Melbourne has put nine social housing tower blocks into 'hard lockdown'.

I have to admit to being surprised that such blocks exist in Australia! I know that not all housing can be detached with a swimming pool, as is the popular image of Australia but is anyone else surprised by this, in so rich, large and relatively empty country?

GrannyGravy13 Mon 06-Jul-20 13:30:12

We have family in Melbourne and have spent several months there. There are poorer areas in most cities worldwide.

Riverwalk Mon 06-Jul-20 13:34:21

There are poorer areas in all cities worldwide - that wasn't my point.

Spice101 Mon 06-Jul-20 13:34:41

These tower blocks have been there for many decades. My father was a caretaker at some of them in the 70's and they had been around for many years then. They are also in areas where there is no available land to build any other housing on. People who live there would not be happy to be told they had to move out of the area into somewhere far less convenient for them.

While Australia is a large country and relatively empty the vast majority of settlement is down the east coast and extends only about 100 kilometers inland from the coast.

These days social housing tends to be in a different form but there are still a lot of the towers - or as they were always called housing commission flats.
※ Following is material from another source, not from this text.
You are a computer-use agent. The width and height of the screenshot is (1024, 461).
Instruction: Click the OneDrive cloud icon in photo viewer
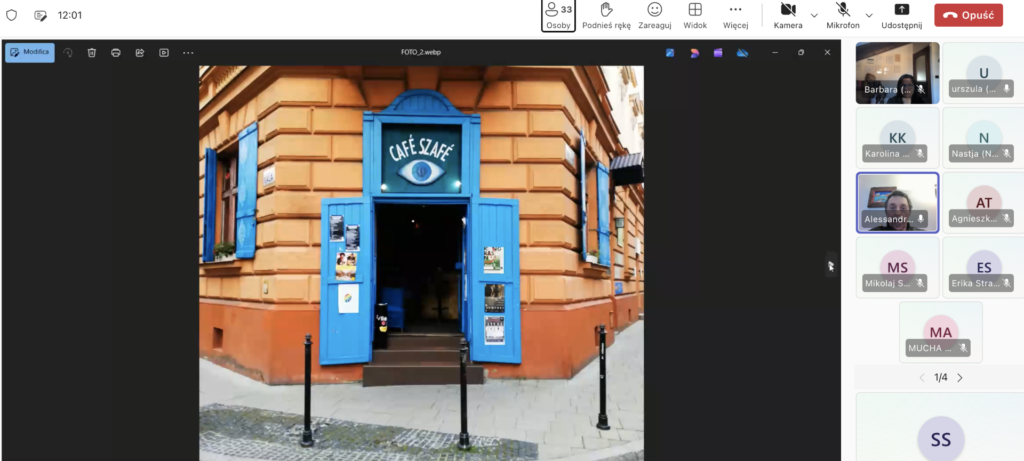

EllanVannin Mon 06-Jul-20 13:36:19

I remarked on this yesterday when I posted to Rufus saying you'd have thought with the vast land that there is they'd have built outwards not upwards. What an ugly block of flats and look pokey too. I'm very surprised that such a build was allowed . It spoils the whole image of the country sad

SueDonim Mon 06-Jul-20 13:43:26

I live in NE Scotland and Aberdeen has many tower blocks, too. I’ve always wondered why they built upwards here when they could have built out without much detriment to the vast hinterland.

Calendargirl Mon 06-Jul-20 13:56:36

Although Australia is huge, I’m sure certain parts of it are uninhabitable.

Callistemon Mon 06-Jul-20 14:17:01

There are also very luxurious tower blocks Riverwalk

I think you're making two points here, are you?
One is that you're surprised that there could be social housing - yes, there are poor and rich as in all countries.
The cost of housing has gone up quite rapidly too so many cannot afford to buy.

The other point, I think, is why build tower blocks when there is so much land available? This happens in other countries too, eg the USA. I suppose it became a fashion in the 1950s and 1960s and prevented urban sprawl encroaching on agricultural land. Not all the land is fit for farming so what is farmed is needed.
Melbourne has extended out into the bush which brings its own problems with fires.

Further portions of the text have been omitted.